Using a CDS of only 4-h duration is debatable in our models, especially for the 100-years CDS. However, given that the cloudburst system in the study area is mainly based on conveyance and not on detention or retention, the impact of larger rainfall volumes (entailed by longer duration CDS) is not considered significant.
In this study, we developed and applied an innovative and comprehensive modelling approach to assess the performance of increasingly ambitious urban stormwater system retrofits with respect to all three domains of the Three Point Approach (3PA), and we chose simple indicators to illustrate the results.
Using a one-year long continuous simulation, we calculated the water balance and used this to indicate the system performance in domain A (the everyday domain).
Using a simulation with a 10-years CDS, we calculated the percentage of surcharging manholes and used this to indicate the system performance in domain B (the design domain).
Using a coupled 1D-2D simulation with a 100-years CDS, we calculated the extent of flooding and used this to indicate the system performance in domain C (the extreme domain).
Our study evaluates realistic combinations of “green” and “grey” SCMs that are partly visible on the surface and partly hidden underground, and which in combination lead to multiple benefits according to the 3PA. It furthermore shows how the 3PA, which was essentially developed for communicating and negotiating complex issues related to climate adaptation, can be combined with comprehensive state-of-the-art quantitative hydrologic engineering assessments.
The officially suggested cloudburst system for the case study area (Ydre Østerbro, Copenhagen) was, in scenario S1, enhanced by reconnecting obvious surfaces from the combined sewer system to the cloudburst system. This improved the system performance with respect to domain A (reducing the percentage of yearly rainfall on the case study area that is lead to the WWTP from 50% to 42%) and with respect to domain B (reducing the percentage of surcharging manholes from 46% to 18%). A reduction of the percentage of surcharging manholes to 1% (considered an acceptable compliance with demands in domain B) was predicted in scenario S4, which extended the cloudburst pipes with approximately 15% of the original pipe length and reconnected 49% of the study area to the cloudburst system. This final scenario also achieved a reduction of flow to the WWTP to 29% of the yearly rainfall (thus making a significant improvement in domain A), and a mere 1% of the area inundated in a 100-years storm (considered an acceptable compliance with demands in domain C). This scenario is substantially more ambitious than the current plan for the case study area, but if reconnections are implemented concurrently with other maintenance works over the next decades, it may not need to be substantially more expensive.

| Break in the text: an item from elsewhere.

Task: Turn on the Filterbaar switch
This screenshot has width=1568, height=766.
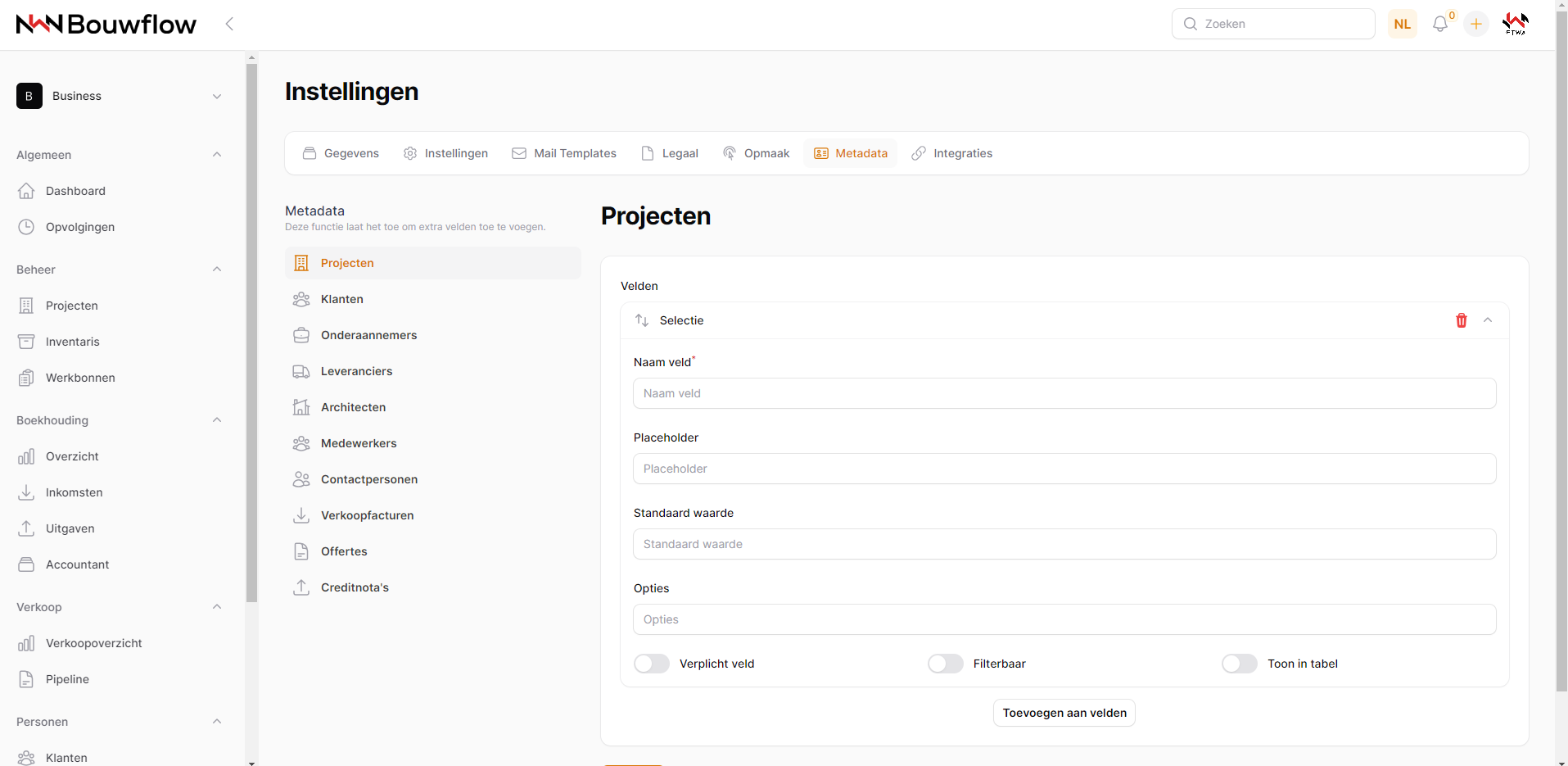Action: coord(946,664)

The extensive modelling approach suggested in this study allows for evaluating the different system designs in a structured, comprehensive manner that supports clear communication among stakeholders and decision-makers. The modelling results could be improved by including in the models the upstream areas that drain through the study area, implementing CMP-induced retrofits in the upstream areas at the same rate as in the study area. Nevertheless, however comprehensive the model, it is still limited to the hydrologic and hydraulic aspects of the system; the decision of which system design to choose will in reality be affected also by other aspects such as economics, aesthetics, biodiversity, demands for co-creation, politics, etc.